Enquanto isso muitos espaços públicos estão abandonados e para ilustrar basta comparecer à Unidade de Qualificação profissional “Cleia Maria Brandão”, na Coroa do Meio que se encontra à deriva, ao centro de Convenções de Sergipe, que recebeu o “investimento” de R$ 19.314.300,42 e que já deveria ter finalizado em 06/2019 e à sede da Associação de Pescadores da Atalaia Velha, obra iniciada em janeiro/2018, com prazo de conclusão estimado em 180 dias. Poderíamos acrescentar o terminal pesqueiro, o abandonado prédio sede da Prefeitura de Aracaju, o destruído e esquecido Hotel Palace, o prédio do INSS, estes últimos localizados no centro da cidade. Todos poderiam ser utilizados, após reformas, como hospitais de campanha.
Aconselhável revermos as sátiras do poeta romano Juvenal “Quis custodiet ipsos custodes?”. Importante registrar que estamos diante de mais uma controvérsia histórica, pois alguns acreditam que Platão já havia abordado a temática na sua obra, A República.
Esqueçamos, por enquanto, essas e outras obras “fantasmas” e analisemos as aglomerações que continuam sendo realizadas no “Espaço de Convivência” na orla, área do SESC, construída no governo de João Alves Filho. O local, hoje, abriga e recepciona moradores de rua. Ali e em outros espaços como o Arena VIP e a antiga Baviera Haus, da Atalaia, as infrações aos decretos ocorrem sem qualquer fiscalização ou cumprimento das medidas impostas aos demais cidadãos.
Em meio ao cenário de guerra, dito de forma subliminar pelo Estado e pela capital, Aracaju, ocorrem outras obras não destinadas ao enfrentamento ao inimigo (o vírus), como o recapeamento asfáltico para permitir o transporte dos mesmos ônibus, lotados e sem circulação de ar. O inimigo continua solto.

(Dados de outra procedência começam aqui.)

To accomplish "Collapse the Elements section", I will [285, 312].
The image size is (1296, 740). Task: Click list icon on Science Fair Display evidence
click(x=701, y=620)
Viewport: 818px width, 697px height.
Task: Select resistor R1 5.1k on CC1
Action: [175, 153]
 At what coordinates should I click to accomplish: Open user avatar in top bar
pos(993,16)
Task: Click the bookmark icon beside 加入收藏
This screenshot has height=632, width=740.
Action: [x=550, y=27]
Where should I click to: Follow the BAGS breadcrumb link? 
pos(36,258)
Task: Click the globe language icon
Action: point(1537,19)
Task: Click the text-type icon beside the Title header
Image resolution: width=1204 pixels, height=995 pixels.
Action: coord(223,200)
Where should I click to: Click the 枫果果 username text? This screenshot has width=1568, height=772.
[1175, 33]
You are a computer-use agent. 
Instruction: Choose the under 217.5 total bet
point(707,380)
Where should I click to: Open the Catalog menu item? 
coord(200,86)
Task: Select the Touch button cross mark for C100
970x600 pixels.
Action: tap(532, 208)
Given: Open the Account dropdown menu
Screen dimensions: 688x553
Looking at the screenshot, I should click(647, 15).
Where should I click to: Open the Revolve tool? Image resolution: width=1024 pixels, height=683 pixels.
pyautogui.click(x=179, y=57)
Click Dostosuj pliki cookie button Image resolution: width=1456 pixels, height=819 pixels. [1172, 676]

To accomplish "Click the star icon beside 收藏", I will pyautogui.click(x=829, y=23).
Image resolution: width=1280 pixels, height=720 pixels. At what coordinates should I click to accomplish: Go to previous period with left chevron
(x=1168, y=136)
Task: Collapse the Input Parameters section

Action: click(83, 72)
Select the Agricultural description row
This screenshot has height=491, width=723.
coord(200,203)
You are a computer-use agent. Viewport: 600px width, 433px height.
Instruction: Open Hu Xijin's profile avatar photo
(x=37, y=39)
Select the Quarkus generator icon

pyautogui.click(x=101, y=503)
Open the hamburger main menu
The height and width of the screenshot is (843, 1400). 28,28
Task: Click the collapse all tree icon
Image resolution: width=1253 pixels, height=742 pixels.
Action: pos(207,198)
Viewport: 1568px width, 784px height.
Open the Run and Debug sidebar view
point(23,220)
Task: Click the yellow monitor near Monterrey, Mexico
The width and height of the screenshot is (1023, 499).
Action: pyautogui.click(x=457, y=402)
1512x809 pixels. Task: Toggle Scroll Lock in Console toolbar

Paralelamente e concomitantemente as aglomerações continuam existindo nas filas dos estabelecimentos bancários, nas feiras livres, nos bairros periféricos e nos hospitais. Investimento só se justifica em ações voltadas para combater o inimigo (in) visível.
Postas essas considerações e para finalizar, uma medida de reconhecimento aos profissionais de saúde, que atuam nos atendimentos de urgência e emergência, deveria ser o acesso a uma aposentadoria digna aos combatentes de guerra. Aposentadoria compatível como o salário destinado aos desembargadores, procuradores, promotores, juízes, deputados, etc. Com a pós pandemia e até a aposentadoria deveriam ter direito a duas férias anuais e recesso. Este sim seria o reconhecimento, por parte do Estado, da importância desses profissionais que literalmente doam e salvam vidas durante o período de guerra.